Summary and Analysis

Enduring Truth: Restoring Sound Theology and Relevance to African American Preaching contains four content chapters bookended by an introduction and conclusion. Lavender begins by addressing the problems he sees with biblical preaching in African American pulpits. He notes that many African American churches have suffered due to the segregation of theological training and social segregation over the previous generations. As a result of many theologically conservative colleges and seminaries excluding or restricting access by African Americans, Lavender argues some bad theological tendencies have developed. He describes a significant mishandling of the Word of God that is widespread and has lead to the propagation of Black Liberation theology and the Prosperity Gospel instead of sound, biblical teaching.
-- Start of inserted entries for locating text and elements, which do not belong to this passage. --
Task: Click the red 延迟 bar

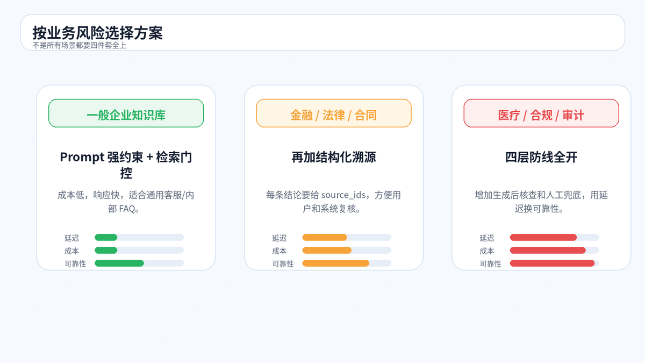Action: [x=554, y=238]
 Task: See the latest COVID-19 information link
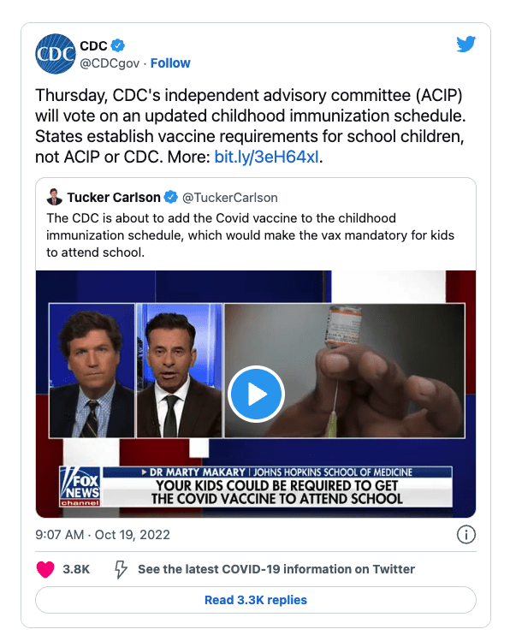tap(276, 569)

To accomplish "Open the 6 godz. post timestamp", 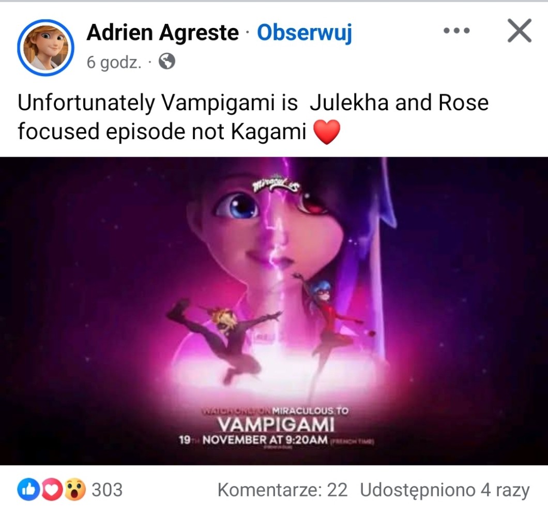I will point(114,62).
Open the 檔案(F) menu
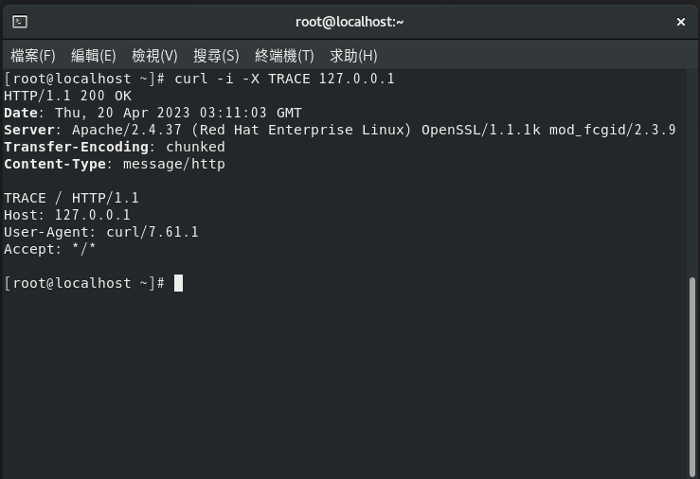 point(33,56)
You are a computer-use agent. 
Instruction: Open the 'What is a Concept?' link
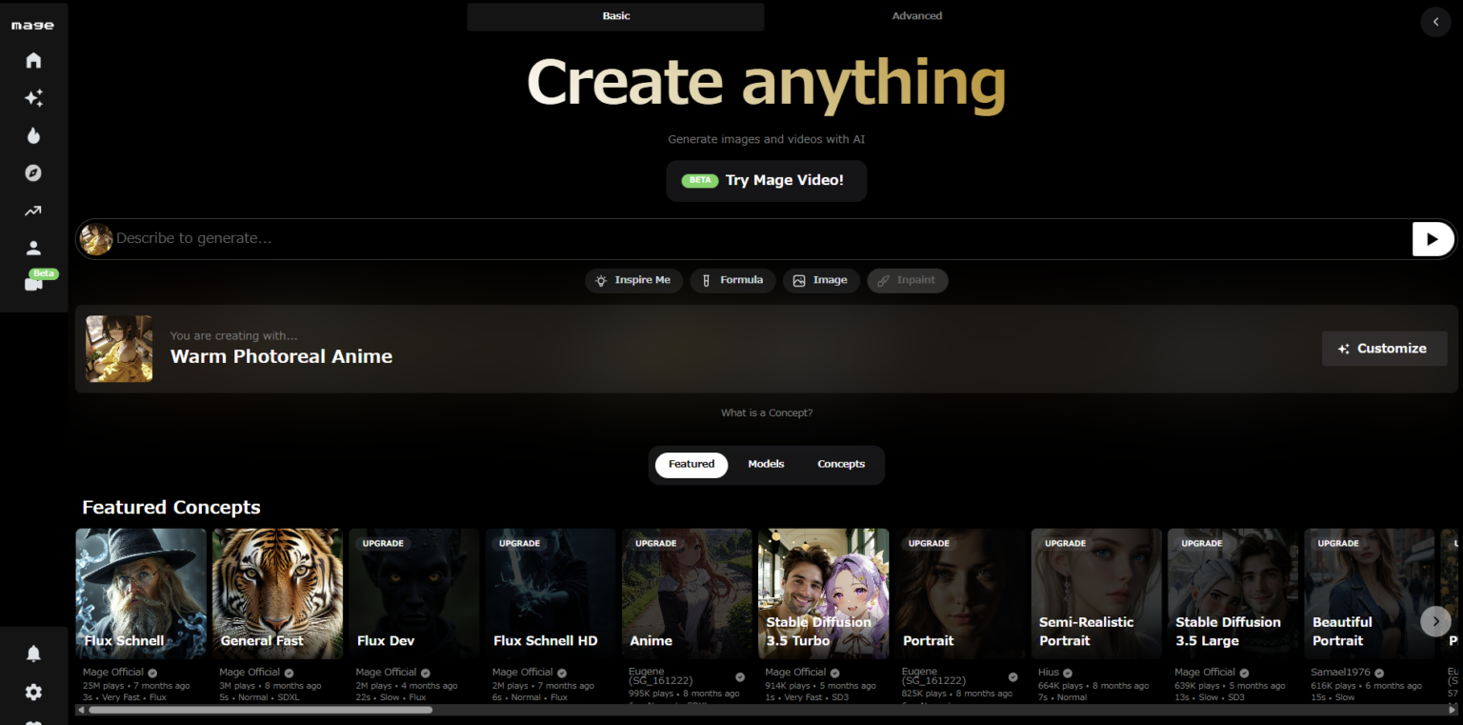pyautogui.click(x=766, y=413)
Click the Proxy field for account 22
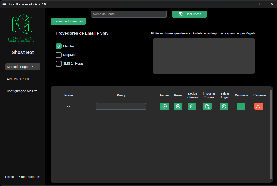This screenshot has width=277, height=186. pyautogui.click(x=121, y=106)
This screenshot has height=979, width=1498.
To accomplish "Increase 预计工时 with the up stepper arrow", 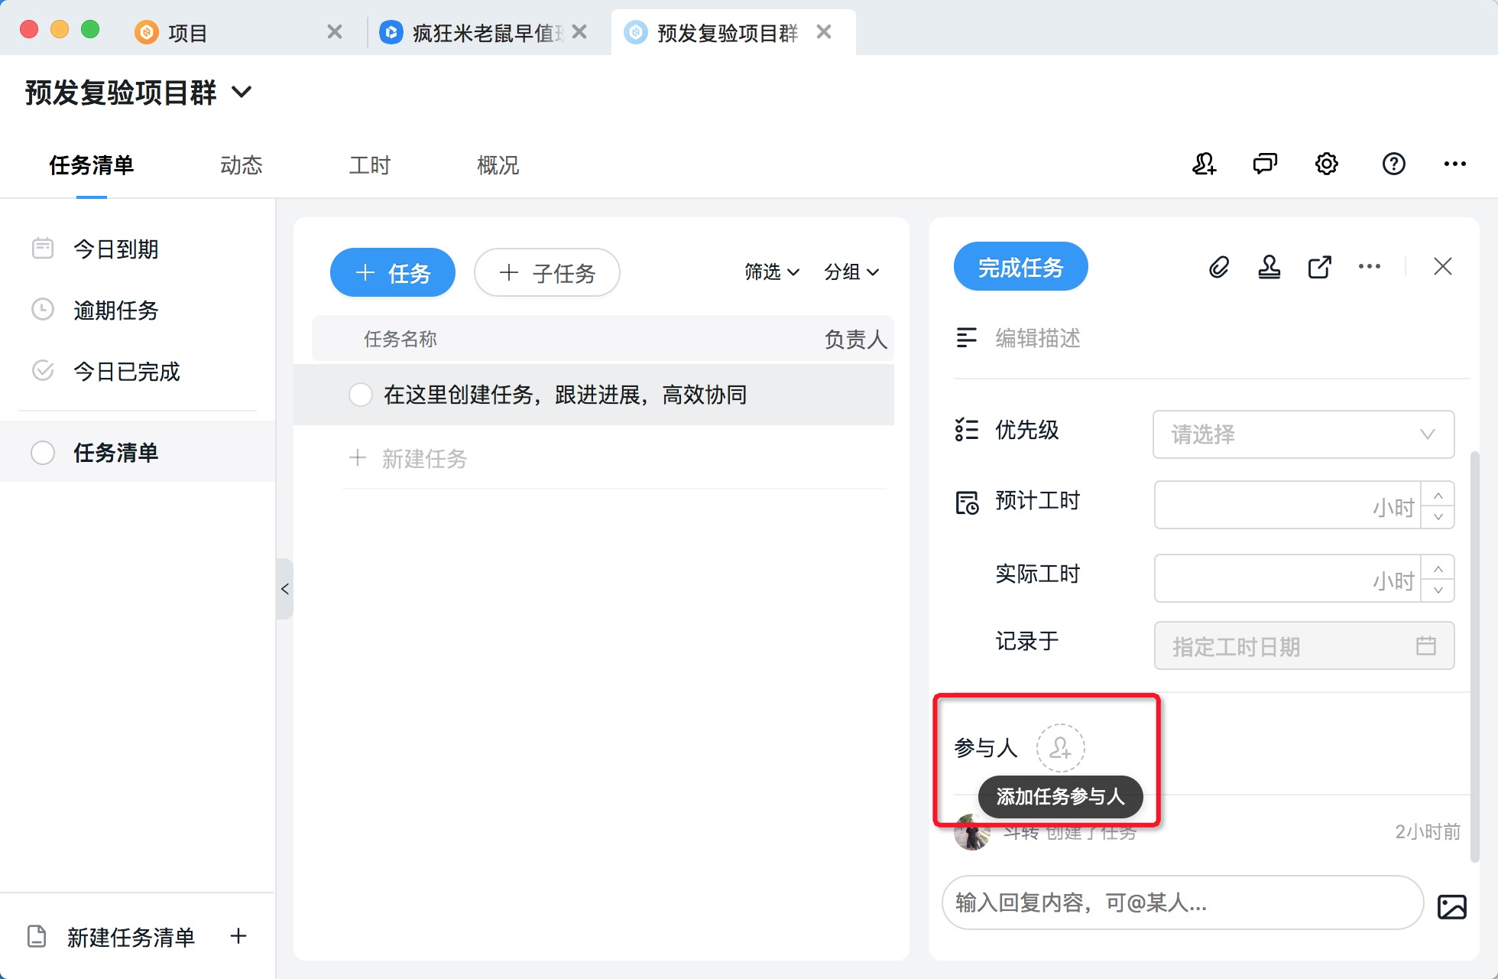I will [1438, 495].
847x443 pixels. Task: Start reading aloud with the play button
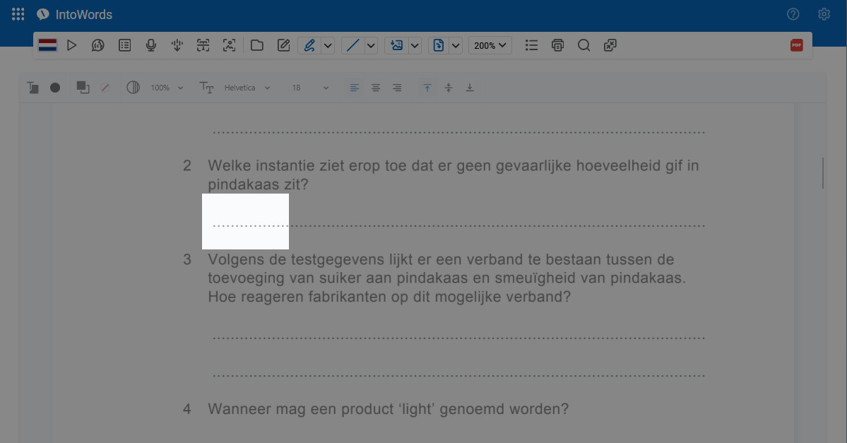[71, 45]
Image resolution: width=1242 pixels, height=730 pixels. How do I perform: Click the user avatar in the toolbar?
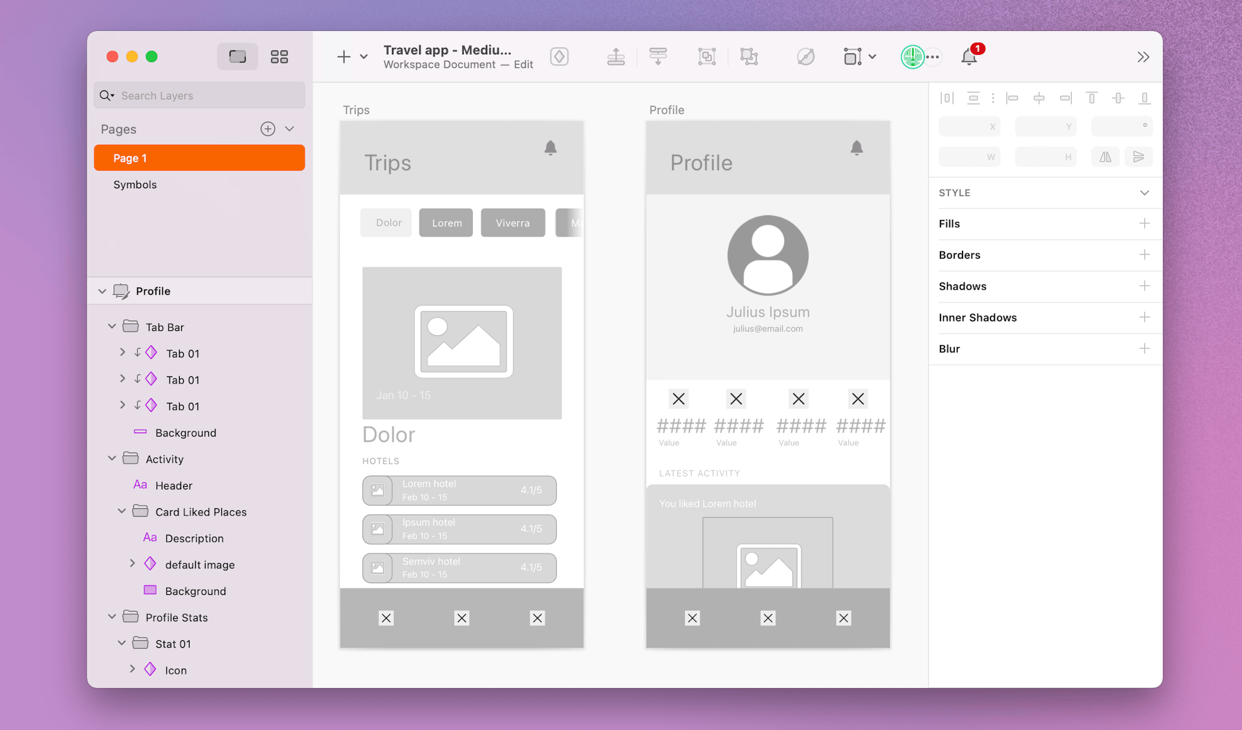pyautogui.click(x=912, y=57)
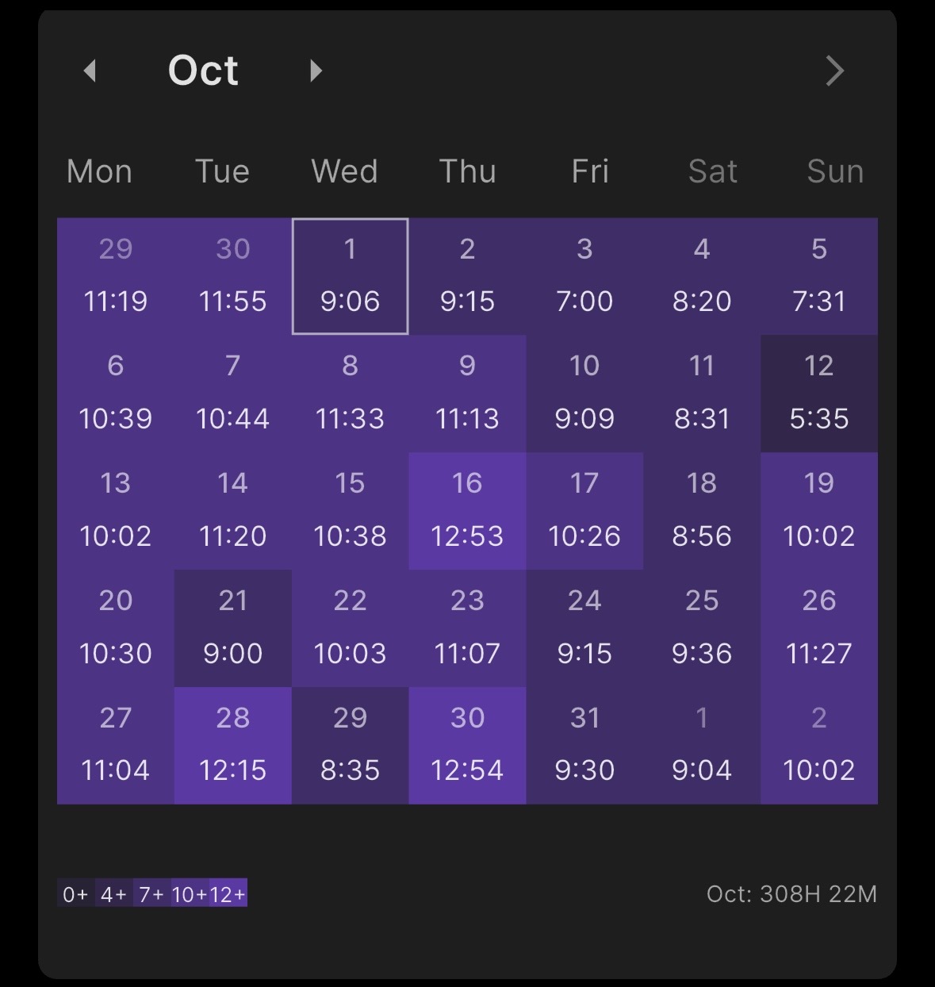Click the right chevron in the top corner
The image size is (935, 987).
(834, 71)
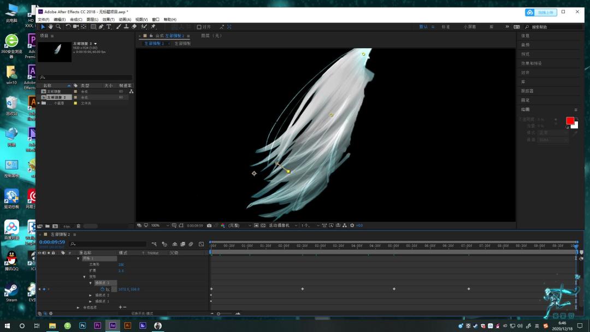Enable the 对齐 snapping checkbox
590x332 pixels.
click(x=199, y=27)
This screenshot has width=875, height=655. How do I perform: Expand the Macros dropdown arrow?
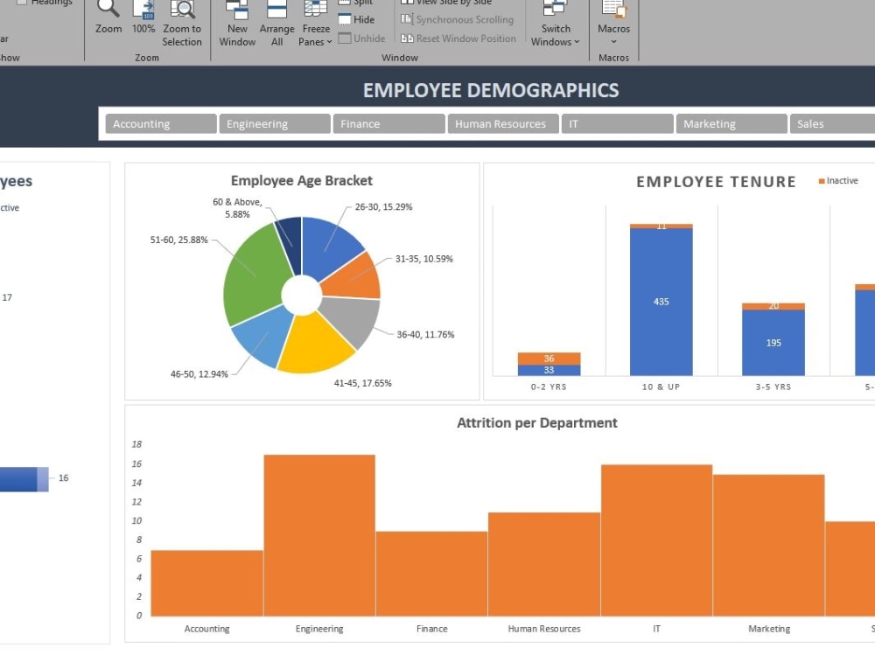[613, 40]
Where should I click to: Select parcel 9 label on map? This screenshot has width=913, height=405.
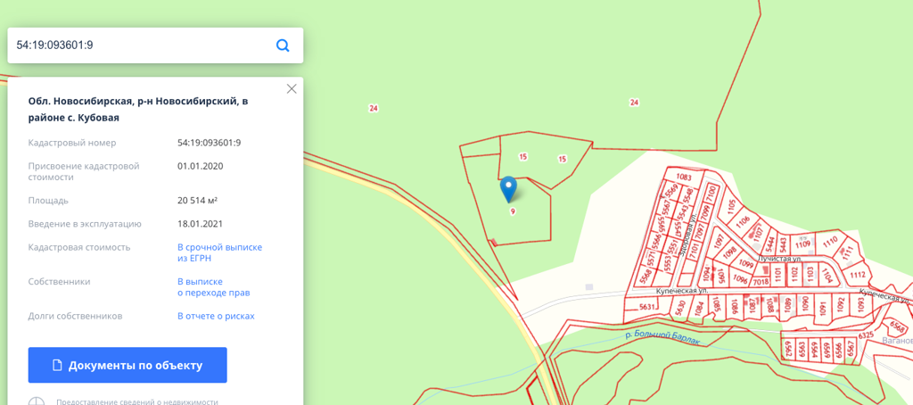pos(513,212)
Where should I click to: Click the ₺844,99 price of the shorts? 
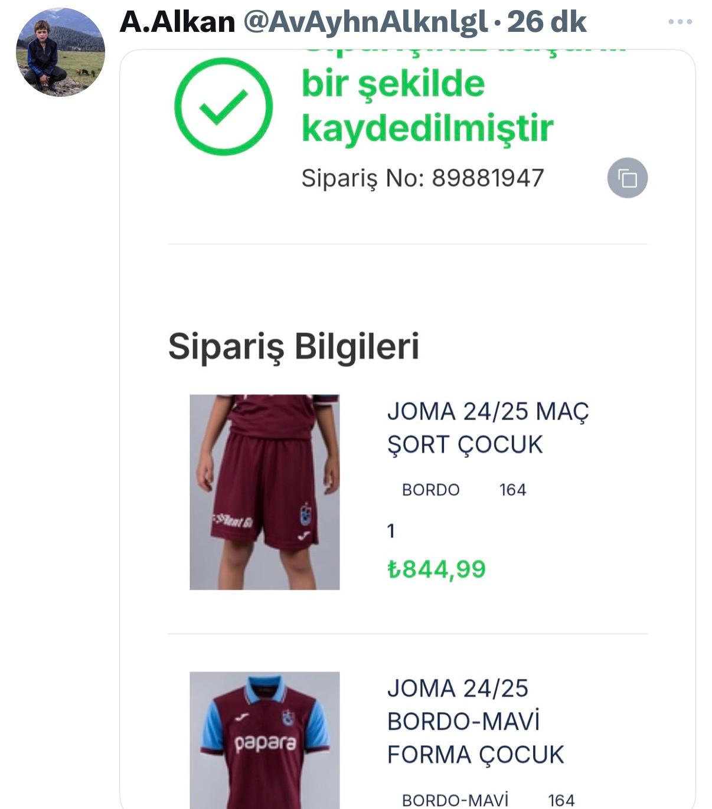[436, 569]
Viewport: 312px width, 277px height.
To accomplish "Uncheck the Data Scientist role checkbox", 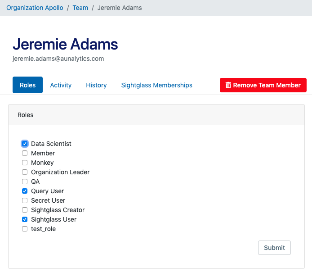I will coord(25,144).
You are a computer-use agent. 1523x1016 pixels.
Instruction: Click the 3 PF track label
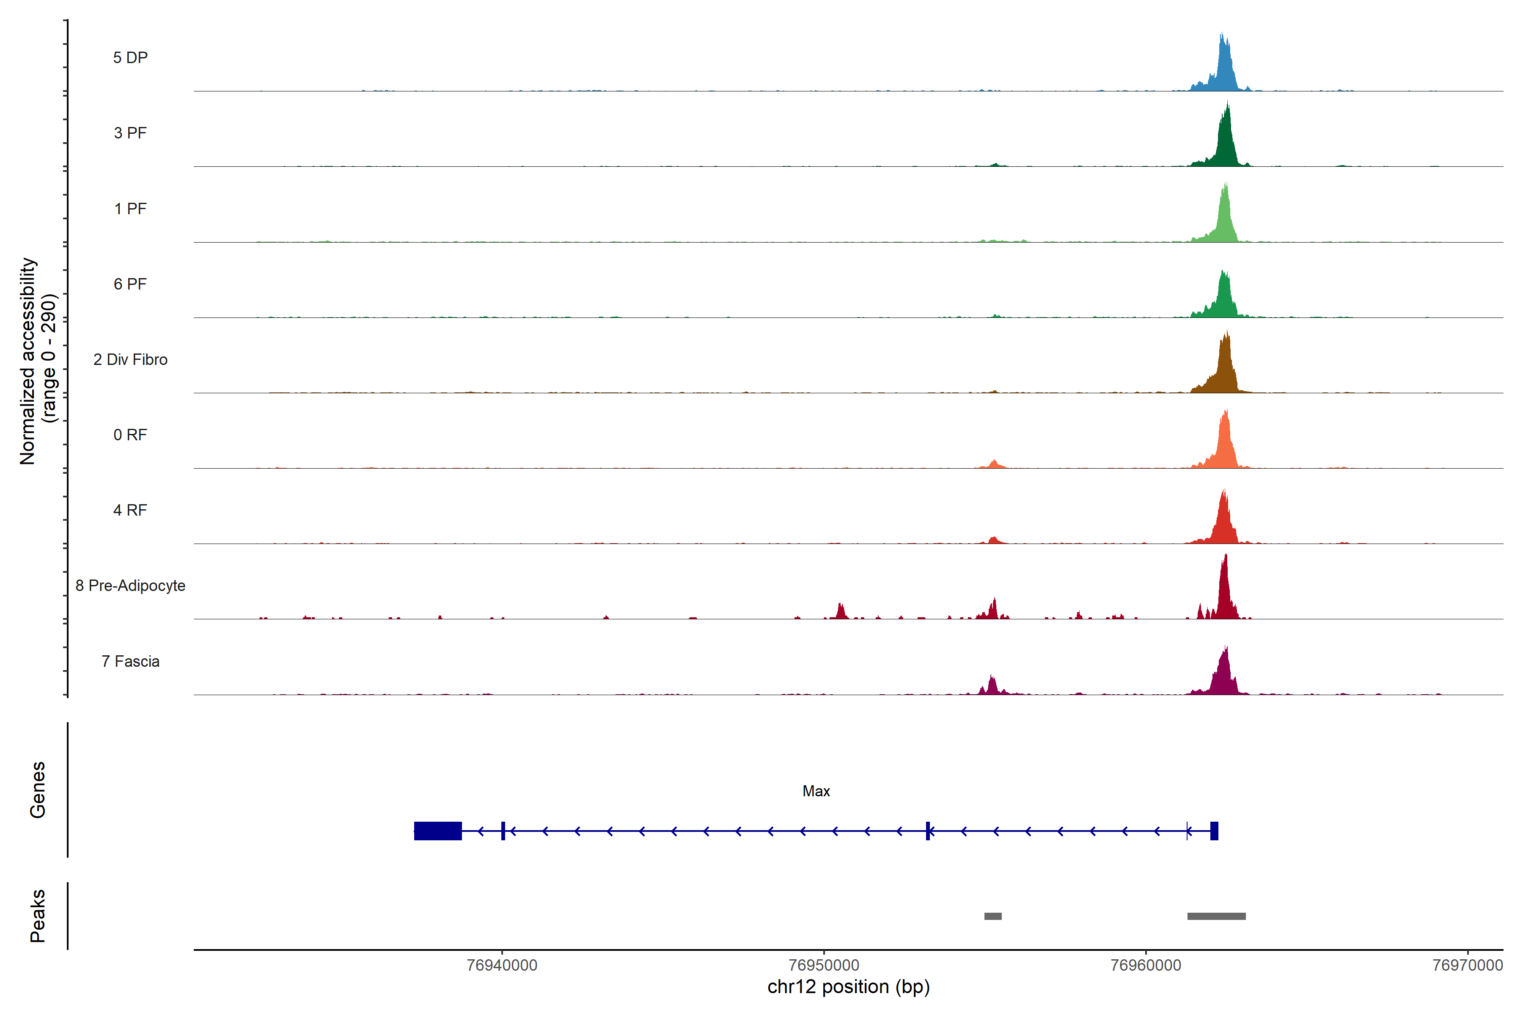(130, 133)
In other cases, showmanship and style have replaced substance in African American pulpits. This amounts to a crisis in African American churches.

In Chapter Two, Lavender moves to discuss the goal. Having stated the crisis, he unveils a vision for exegetical preaching, including its importance and its methodology. This chapter is concise and worthy of reading by prospective preachers of any ethnicity. In particular, Lavender tackles the issue of single versus multiple meanings as it pertains to exegesis of Scripture. Progressive evangelicals regularly assault conservatives for believing there is one primary meaning intended by the God-inspired authors of Scripture. Lavender defends the singular intended meaning, but also clearly notes that a given text may have diverse implications and applications in varying context. Lavender handles this issue and other similarly complex issues clearly, carefully, and concisely, which help to make this a good introductory volume.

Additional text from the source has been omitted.